### WHAT TO PRODUCE
What is needed is an exact copy of the line with "The image size is (1795, 1170)." and all lines that follow it in the entries below, the last line included.

### INPUT RECORDS

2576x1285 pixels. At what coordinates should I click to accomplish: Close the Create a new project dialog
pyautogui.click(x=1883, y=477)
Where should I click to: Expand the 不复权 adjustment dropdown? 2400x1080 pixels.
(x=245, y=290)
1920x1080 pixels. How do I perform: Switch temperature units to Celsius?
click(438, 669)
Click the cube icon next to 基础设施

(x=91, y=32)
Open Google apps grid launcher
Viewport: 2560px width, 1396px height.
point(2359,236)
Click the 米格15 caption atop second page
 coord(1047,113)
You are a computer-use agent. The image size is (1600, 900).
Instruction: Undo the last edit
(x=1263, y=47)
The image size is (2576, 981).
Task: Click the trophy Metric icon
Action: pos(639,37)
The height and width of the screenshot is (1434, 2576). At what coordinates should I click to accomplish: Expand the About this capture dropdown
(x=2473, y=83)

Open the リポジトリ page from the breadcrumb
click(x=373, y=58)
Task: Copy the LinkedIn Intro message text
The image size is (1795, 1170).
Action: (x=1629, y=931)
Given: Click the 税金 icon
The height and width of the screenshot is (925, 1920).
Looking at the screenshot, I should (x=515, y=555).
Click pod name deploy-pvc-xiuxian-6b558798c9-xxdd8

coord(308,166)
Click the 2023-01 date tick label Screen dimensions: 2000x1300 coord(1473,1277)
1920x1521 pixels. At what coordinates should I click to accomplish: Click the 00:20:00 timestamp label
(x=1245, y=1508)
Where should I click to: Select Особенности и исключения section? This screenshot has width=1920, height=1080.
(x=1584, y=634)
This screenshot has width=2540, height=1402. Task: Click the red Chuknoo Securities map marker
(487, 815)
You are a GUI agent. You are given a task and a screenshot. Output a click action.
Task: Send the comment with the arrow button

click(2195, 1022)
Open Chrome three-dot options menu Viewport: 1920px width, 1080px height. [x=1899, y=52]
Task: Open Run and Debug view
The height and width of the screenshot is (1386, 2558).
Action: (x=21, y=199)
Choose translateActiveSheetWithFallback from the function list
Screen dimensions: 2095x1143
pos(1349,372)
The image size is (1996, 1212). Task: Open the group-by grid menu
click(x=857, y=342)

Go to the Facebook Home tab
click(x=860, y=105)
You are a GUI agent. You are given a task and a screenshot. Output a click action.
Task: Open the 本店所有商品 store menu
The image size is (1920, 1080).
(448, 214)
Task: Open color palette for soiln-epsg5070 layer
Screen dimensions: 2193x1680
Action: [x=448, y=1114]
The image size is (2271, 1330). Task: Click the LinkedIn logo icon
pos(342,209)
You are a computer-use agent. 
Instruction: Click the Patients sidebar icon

### EXPECTED OUTPUT
The image size is (1795, 1170).
Action: (x=1629, y=931)
Given: Click the 税金 icon
The height and width of the screenshot is (925, 1920).
Looking at the screenshot, I should (x=515, y=555).
Click pod name deploy-pvc-xiuxian-6b558798c9-xxdd8

coord(308,166)
Click the 2023-01 date tick label Screen dimensions: 2000x1300 coord(1473,1277)
1920x1521 pixels. At what coordinates should I click to accomplish: Click the 00:20:00 timestamp label
(x=1245, y=1508)
Where should I click to: Select Особенности и исключения section? This screenshot has width=1920, height=1080.
(x=1584, y=634)
This screenshot has width=2540, height=1402. Task: Click the red Chuknoo Securities map marker
(487, 815)
You are a GUI agent. You are given a task and a screenshot. Output a click action.
Task: Send the comment with the arrow button

click(2195, 1022)
Open Chrome three-dot options menu Viewport: 1920px width, 1080px height. [x=1899, y=52]
Task: Open Run and Debug view
The height and width of the screenshot is (1386, 2558).
Action: (x=21, y=199)
Choose translateActiveSheetWithFallback from the function list
Screen dimensions: 2095x1143
pos(1349,372)
The image size is (1996, 1212). Task: Open the group-by grid menu
click(x=857, y=342)

Go to the Facebook Home tab
click(x=860, y=105)
You are a GUI agent. You are given a task and a screenshot. Output a click action.
Task: Open the 本店所有商品 store menu
The image size is (1920, 1080).
(448, 214)
Task: Open color palette for soiln-epsg5070 layer
Screen dimensions: 2193x1680
Action: [x=448, y=1114]
The image size is (2271, 1330). Task: Click the LinkedIn logo icon
pos(342,209)
You are a computer-use agent. 
Instruction: Click the Patients sidebar icon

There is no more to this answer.